Cut in 1956 with an all-star octet that included Clark Terry, Lucky Thompson and Wynton Kelly, the album explores the full range of the singer's talents, from ballads to blues. As Quincy Jones said "Once she put her soulful trademark on a song, she owned it and it was never the same".
As a bonus, other tunes from the same sessions, as well as seven jazz standards from one of their 1955 dates. Included here are Dinahs wonderful renditions of 'Blue Gardenia' and 'Ill Close My Eyes', which, years later, appeared on the soundtrack of the Clint Eastwood movie "The Bridges of Madison County."
"Dinah Washington was accompanied by an orchestra organized and conducted by Quincy Jones on this original 1957 album, and she was singing to arrangements mostly written by the young bandleader, swing charts of pop standards by the likes of Cole Porter, George Gershwin, and Duke Ellington. The result had much in common with the swing albums of Frank Sinatra in the same period, especially because Jones's arrangements were heavily influenced by Billy May and Nelson Riddle. Sinatra's records were regarded as "pop" of course, and Washington's, at least when released on the EmArcy subsidiary of Mercury Records, as "jazz" but her precise articulation and attention to lyrical meaning left little room for improvisation, and while Jones allowed for brief solos from a band that included Charlie Shavers, Clark Terry, Urbie Green, and Milt Hinton, the jazz categorization was actually arbitrary. Whatever musical genre you assign it to, however, this is an excellent Washington album."

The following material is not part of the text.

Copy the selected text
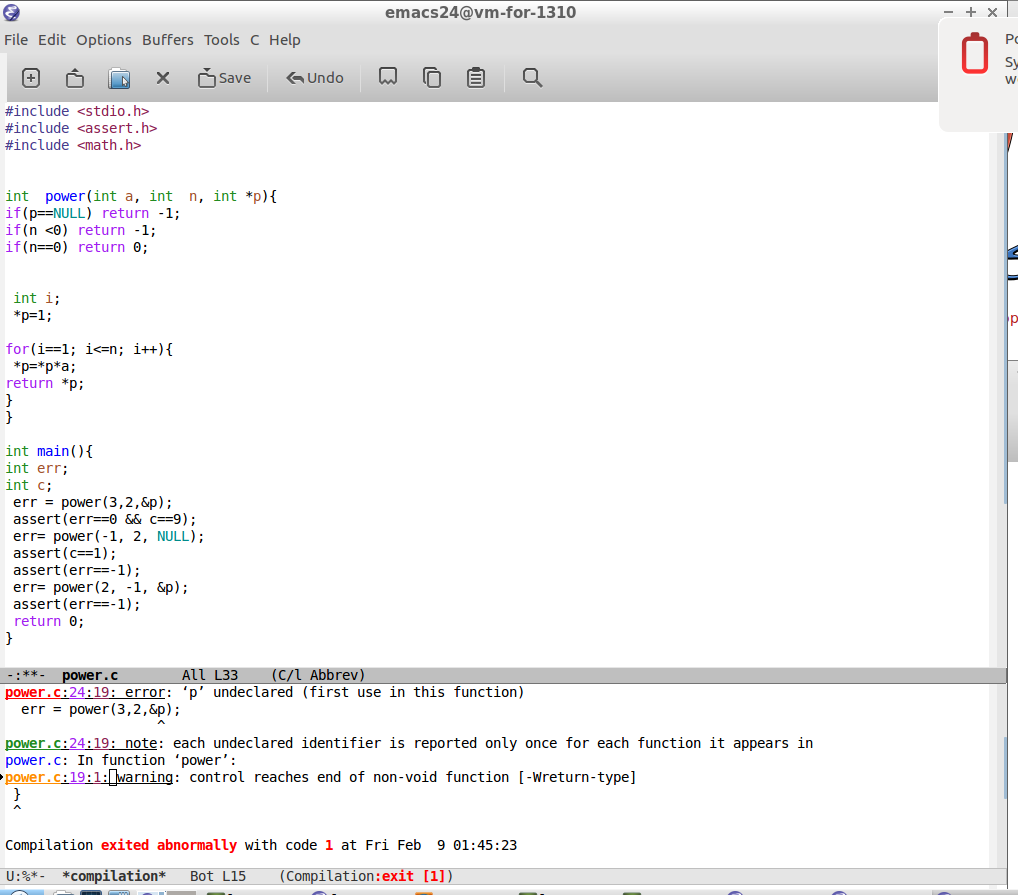The height and width of the screenshot is (895, 1018). pyautogui.click(x=432, y=77)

William Ruhlmann -All Music Guide
"Dinah had a voice that was like the pipes of life. She could take any melody in her hand, hold it like an egg, crack it open, fry it, let it sizzle, reconstruct it, put the egg back in the box and back in the refrigerator, and you wouldve still understood every single syllable of every single word she sang. Every single melody she sang she made hers. Once she put her soulful trademark on a song, she owned it and it was never the same."